Additionally, there is a bunch of methods to explore relationships between geometries, for example whether two geometries overlap (surfaces), intersect (curves), or contain, cross or touches one another. In the result column, you will obtain 0 for False, 1 for True, NaN if not applicable. Here are a few examples.

* Inclusion

`contains` indicates whether an element from the first geometry contains an element fron the second geometry.

`within` indicates whether an element from the first geometry is within an element fron the second geometry.

`equals` method can be used to look for duplications.

In [50]:
# Contains
customers = IdaGeoDataFrame(idadb,'SAMPLES.GEO_CUSTOMER',indexer='OBJECTID')
customers.set_geometry('SHAPE')

ida1 = customers[customers['INSURANCE_VALUE']>250000]
ida2 = counties[counties['NAME']=='Madison']
result = ida2.contains(ida1)

result[result['RESULT']==1].head()

column1_for_db2gse: SHAPE
column2_for_db2gse: SHAPE


Unnamed: 0,INDEXERIDA1,INDEXERIDA2,RESULT
0,134,21447,1
1,134,21450,1
2,134,21517,1
3,134,21518,1
4,134,21519,1


In [51]:
# Within
sample_geometries.within(sample_geometries).head(6)

column1_for_db2gse: GEOMETRY
column2_for_db2gse: GEOMETRY


Unnamed: 0,INDEXERIDA1,INDEXERIDA2,RESULT
0,1,3,
1,1,1,1.0
2,1,4,
3,1,7,0.0
4,1,5,0.0
5,1,6,0.0


In [52]:
# Reminder: how the data looks like
criterion = (sample_geometries['ID'] == 1)|(sample_geometries['ID'] == 2)|(sample_geometries['ID'] == 5)
sample_geometries[criterion].head()

Unnamed: 0,ID,GEOMETRY,min_X,min_Y,min_Z,min_M
0,1,POINT (1.000000 2.000000),1.0,2.0,,
1,2,"POLYGON ((0.000000 0.000000, 5.000000 0.000000...",0.0,0.0,,
2,5,"LINESTRING (33.000000 2.000000, 34.000000 3.00...",33.0,2.0,,


Comment: a point is considered to contain itself. Polygon with ID 2 contains point with ID 1. Empty geometries can't contain any object so NaN is returned. Pairs of objects without inclusion relationship get a 0.

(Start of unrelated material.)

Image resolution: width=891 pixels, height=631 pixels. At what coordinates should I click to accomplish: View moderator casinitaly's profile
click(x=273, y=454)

* Intersections and contact

A handful of methods to help you explore these topics: `crosses` (whether the geometry of the first IdaGeoDataFrame crosses the second),`intersects` (whether two geometries intersect each other), `mbr_intersects` (same for minimum bounding rectangles of each geometry), `disjoint` (opposite of intersection), `overlaps` () and `touches` ().

Basic rules about geometry dimensions apply. For example, in the case of `crosses`: if the intersection of the two geometries results in a geometry that has a dimension that is one less than the maximum dimension of the two given geometries, and if the resulting geometry is not equal to any of the two given geometries, then 1 is returned. Incompatible dimensions: if the first geometry is a polygon or a multipolygon, or if the second geometry is a point or multipoint, or if any of the geometries is null value or is empty, then null is returned. Otherwise, the result is 0 (zero).

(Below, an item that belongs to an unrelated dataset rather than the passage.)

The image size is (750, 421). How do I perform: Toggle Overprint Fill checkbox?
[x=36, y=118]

Note: `intersects` returns the exact opposite result of `disjoint`.

More details about intersections and allowed relationships between data types: [IBM Knowledge Center](https://www.ibm.com/support/knowledgecenter/en/SSEPGG_11.1.0/com.ibm.db2.luw.spatial.topics.doc/doc/rsbp4060.html).

In [53]:
# Crosses

result = tornadoes.crosses(tornadoes)
result[result["RESULT"]==1].head()

column1_for_db2gse: SHAPE
column2_for_db2gse: SHAPE


Unnamed: 0,INDEXERIDA1,INDEXERIDA2,RESULT
0,1,2700,1
1,1,5244,1
2,1,57562,1
3,8,2802,1
4,8,16886,1


In [54]:
# Intersects
result = ida1.intersects(ida2)
result.head()

column1_for_db2gse: SHAPE
column2_for_db2gse: SHAPE


Unnamed: 0,INDEXERIDA1,INDEXERIDA2,RESULT
0,3,134,0
1,3,160,0
2,3,263,0
3,3,395,0
4,3,1709,0


A last example:`overlaps`. If the intersection of the geometries results in a geometry of the same dimension but is not equal to either of the given geometries, it returns 1 . Otherwise, it returns 0.

In [55]:
# Overlaps

texas59 = tornadoes[(tornadoes["ST"]=='TX')&(tornadoes["YR"]==1959)]
texas60 = tornadoes[(tornadoes["ST"]=='TX')&(tornadoes["YR"]==1960)]
# tornado records from Texas in 1959 and 1960 respectively

result = texas60.overlaps(texas59)
result.head()

column1_for_db2gse: SHAPE
column2_for_db2gse: SHAPE


Unnamed: 0,INDEXERIDA1,INDEXERIDA2,RESULT
0,4791,4534,0
1,4791,4674,0
2,4791,4246,0
3,4791,4530,0
4,4791,4277,0


Wow! You reached the end of this notebook about ibmdbpy geospatial extension! You learned so much!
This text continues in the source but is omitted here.